Online Trajectory Planning Through Combined Trajectory Optimization and Function Approximation: Application to the Exoskeleton Atalante
This addresses the need for real-time trajectory planning in robotics, offering a practical solution that is easy to implement and applicable to various systems, though it is incremental as it builds on existing optimization methods.
The paper tackles the problem of enabling autonomous robots to perform online trajectory planning by introducing Guided Trajectory Learning, which learns a function approximation from offline trajectory optimization solutions to generate trajectories efficiently online, demonstrating computational performance on the Atalante exoskeleton for flat-foot walking.

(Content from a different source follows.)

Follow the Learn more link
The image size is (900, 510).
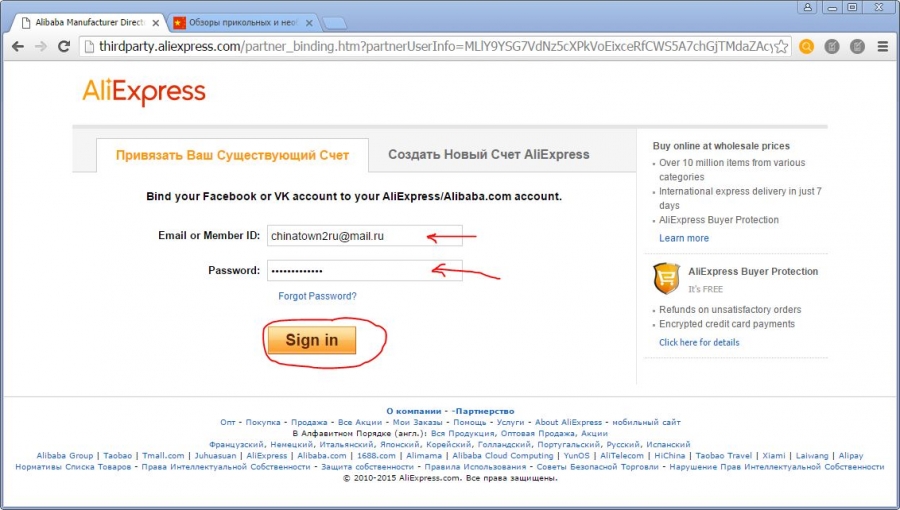(x=684, y=238)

Autonomous robots require online trajectory planning capability to operate in the real world. Efficient offline trajectory planning methods already exist, but are computationally demanding, preventing their use online. In this paper, we present a novel algorithm called Guided Trajectory Learning that learns a function approximation of solutions computed through trajectory optimization while ensuring accurate and reliable predictions. This function approximation is then used online to generate trajectories. This algorithm is designed to be easy to implement, and practical since it does not require massive computing power. It is readily applicable to any robotics systems and effortless to set up on real hardware since robust control strategies are usually already available. We demonstrate the computational performance of our algorithm on flat-foot walking with the self-balanced exoskeleton Atalante.